Tsetsegee Munkhbayar è un pastore nomade e come tutti gli altri pastori la sua vita dipende dal fiume Onggi, che attraversa la regione del Gobi in Mongolia, e dai suoi affluenti. Negli anni ’90, con l’inizio delle attività di estrazione mineraria ad opera di compagnie cinesi, venne compromesso l’accesso all’acqua dei pastori che con le loro moto o in Yack dovevano percorrere più di 30 km per approvvigionarsi di acqua potabile. Munkhbayar decise allora di dare inizio a una protesta pacifica, una marcia lungo il fiume per creare una campagna nazionale in difesa della sua regione. Le comunità locali superarono le divisioni etniche e lo elessero a rappresentante per la difesa dei loro diritti. Fondò un movimento per la difesa dei fiumi e dei laghi mongoli, per proteggere le sorgenti di acqua dalla contaminazione e dall’esaurimento e per il suo instancabile lavoro per ottenere una nuova legislazione in merito ottenne nel 2007 il Goldman Prize. Nel 2014 venne condannato a 21 anni di prigione per il suo coinvolgimento in una manifestazione di fronte al parlamento mongolo. L’accusa era di terrorismo. Noi siamo stati contattati dall’associazione da lui fondata, siamo andati in quelle sperdute valli della Mongolia, abbiamo redatto un report sulla situazione locale in termini di diritti umani e accesso alle risorse. Grazie a questo e a una campagna internazionale a Munkhbayar è stata concessa l’amnistia e può continuare a lavorare con il suo movimento. La situazione non è cambiata molto, ma per ora le attività minerarie presso le sorgenti dei fiumi sono proibite.

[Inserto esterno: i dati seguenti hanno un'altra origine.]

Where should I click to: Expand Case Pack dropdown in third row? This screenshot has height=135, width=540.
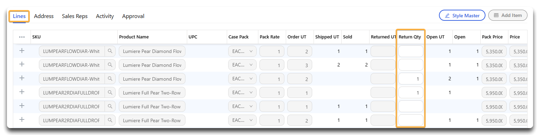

Quali cambiamenti avete notato negli ultimi anni?

Prima le compagnie minerarie reagivano con la forza a ogni denuncia, accusa o anche solo tentativo di dialogo. La forza fisica delle minacce e delle uccisioni, quella economica delle denunce e delle cause, e quella mediatica fatta di campagne diffamatorie e denigratorie. Di sicuro la situazione è ancora critica, pensiamo all’uccisione di Berta Caceres e alle continue notizie di minacce e soprusi, però è possibile notare un certo cambiamento nelle imprese più grandi, quelle che hanno un’immagine da difendere soprattutto presso le alte sfere a cui appartengono i loro finanziatori. Molte compagnie minerarie e petrolifere hanno capito che a lungo termine conviene più confrontarsi che arrivare allo scontro. Inoltre, i grandi azionisti a lungo termine hanno capito che i conflitti possono avere effetti negativi. Questo però vale per le grande imprese e solo in parte. Rispetto alle medie e piccole purtroppo rileviamo gli stessi comportamenti.